Que cela soit bien clair, l’héroïne de Miss Pas Touche tome 4 n’est pas Miss Pas Touche. L’héroïne de "jusqu’à ce que la mort nous sépare" est l’amour, l’amour entre hommes, l’homosexualité avec un grand H. Avec Antoine bien sûr, honte à ceux qui ne l’auraient pas deviné !, et surtout avec ce sublime personnage de Miss Jo, travesti tout en finesse et en intelligence. A côté de lui, la Pas Touche, elle paraît bien nigaude.

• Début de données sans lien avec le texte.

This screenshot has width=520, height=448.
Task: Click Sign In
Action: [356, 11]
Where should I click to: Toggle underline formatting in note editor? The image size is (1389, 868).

Car, après avoir raté l’occasion de quitter le Pompadour dans "Le prince charmant", elle laisse passer une extraordinaire demande en mariage, une aubaine qui aurait changé le cours de sa vie dans cet opus-ci. A n’avoir jamais connu d’hommes, Miss Pas Touche est, à 20 ans, la plus simplette des midinettes. Aveugle à l’évidence, portée par une passion adolescente, elle accomplit un choix ignoble en abandonnant Antoine à ses bourreaux. Qu’il est difficile d’aimer cette boule de rage et d’amertume, cette liane sèche qui n’a pas encore connu l’ivresse et la moiteur de l’étreinte physique ! Heureusement, les savoureux seconds rôles et l’ambiance nostalgique du vieux Paris donnent tout le sel et tout le goût à cette surprenante série.
Des "progrès" de la médecine aux préjugés d’époque, des bordels pour bourgeois à la misère sociale, Hubert et Kerascoët peignent par petites touches un monde au bord de la déliquescence. Et pourtant c’est avec plaisir qu’on retrouve l’univers de cette bd si singulière, avec ses putes baroques, ses vicieux "Messieurs" et son atmosphère d’avant-guerre. Des personnages à la Maigret, à la Zola, avec ses mères indignes, ses julots casse-croûtes, ses cambrioleurs et sa domesticité alcoolique, tout un monde en noir et blanc qui redonne des couleurs à cette fin d’été.